Danica Patrick was placed fourth in the 2005 running of the Indianapolis 500, making her the top-finishing woman ever at the famous auto race. It was Patrick's first Indy 500 appearance and she was named the race's rookie of the year. Danica Patrick began driving karts at age of 10. She captured the Grand National karting championship at the age of 12 and also added multiple titles at the ages of 14 and 15. In those six years of racing, Danica won three national point championships and ten regional crowns. She then jumped up to the Formula Vauxhall Winter Series in England in 1998, when she was just 16. She says, "If you want to be a lawyer, you go to Harvard. If you want to be the best race car driver, you move to England." And that she did.
Danica entered the Formula Vauxhall Winter Series in 1998. In 1999, she earned a career best ninth place finish in the championship. In 2000, Patrick advanced to the most competitive racing series in the world, the Zetek Formula Ford Championship in England. In that same year, she also raced in the European Formula Ford Series and was a test driver for the Mygale factory team as part of Haywood racing.
Later that season, Danica made a mark that is still being talked about in British motorsports. She finished a well deserved second place in the Formula Ford Festival, the toughest competition in British road racing. This mark matched the best ever finish for an American since Danny Sullivan finished second in 1974.
By 2002 she had signed a contract with Team Rahal. Her Indy 500 debut, combined with her youth, good looks, and the general paucity of women drivers in auto racing, made her a hit with fans and a sudden media favorite. Patrick is also the first woman ever to lead a lap at the Indy 500; she led for 19 laps of the 2005 race.

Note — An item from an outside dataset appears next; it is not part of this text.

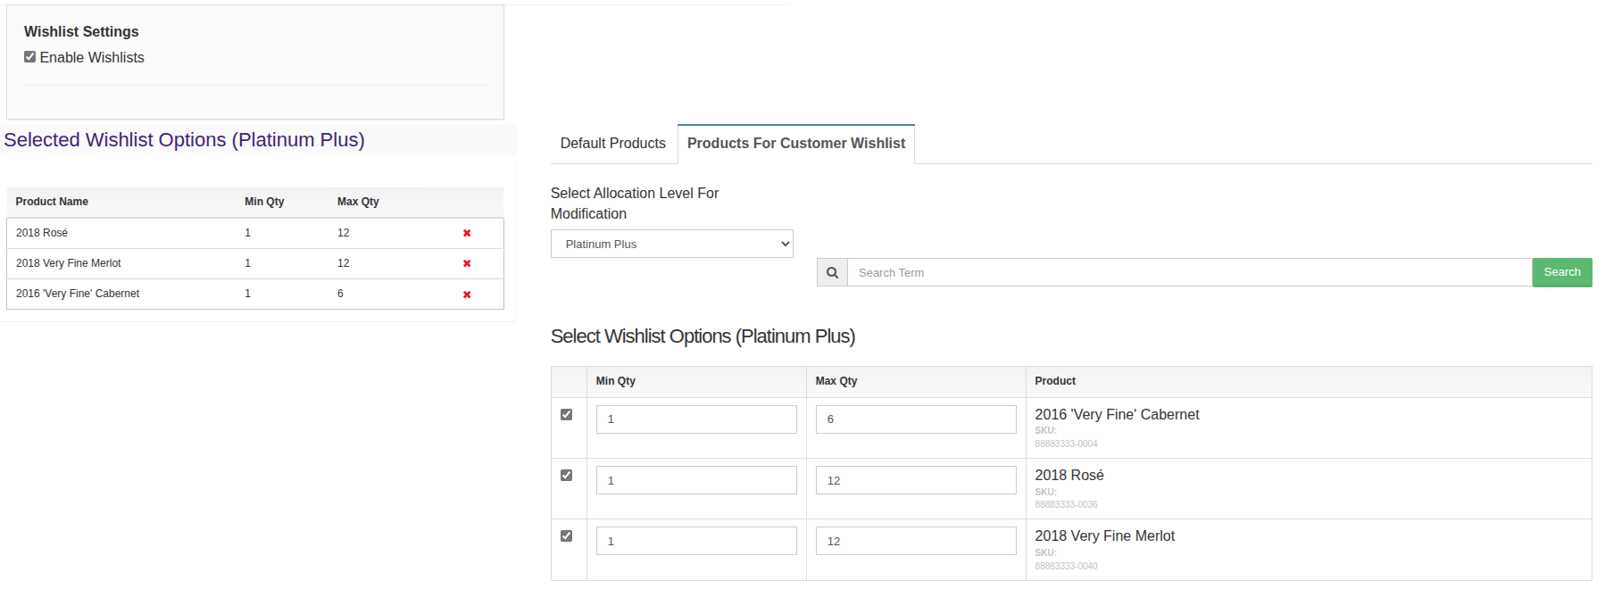The image size is (1605, 589).
Task: Toggle the Enable Wishlists checkbox
Action: (30, 57)
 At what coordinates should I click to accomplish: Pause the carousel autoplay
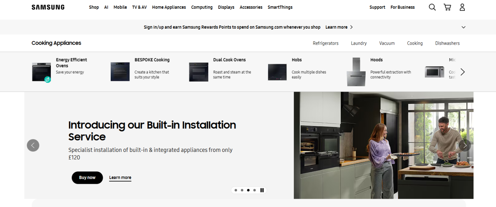pos(262,190)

According to her official site, Danica Patrick is 5'2" tall and weighs 100 pounds. She was the second woman to win rookie of the year honors at Indianapolis; Lyn St. James won in 1992. The 2005 Indy 500 was won by Englishman Dan Wheldon. Danica Patrick was born in 1982, five years after Janet Guthrie became the first woman ever to drive in the Indy 500... Patrick drives for Rahal-Letterman Racing, the team co-owned by former driver Bobby Rahal and talk show host David letterman Women to drive in the Indy 500 before Patrick include Guthrie (1977-79), St. James (1992-97, 2000), and Sarah Fisher (2000-2004). Another female, Desire Wilson, passed the Indy 500 driver's test in 1982 but failed to qualify for the race.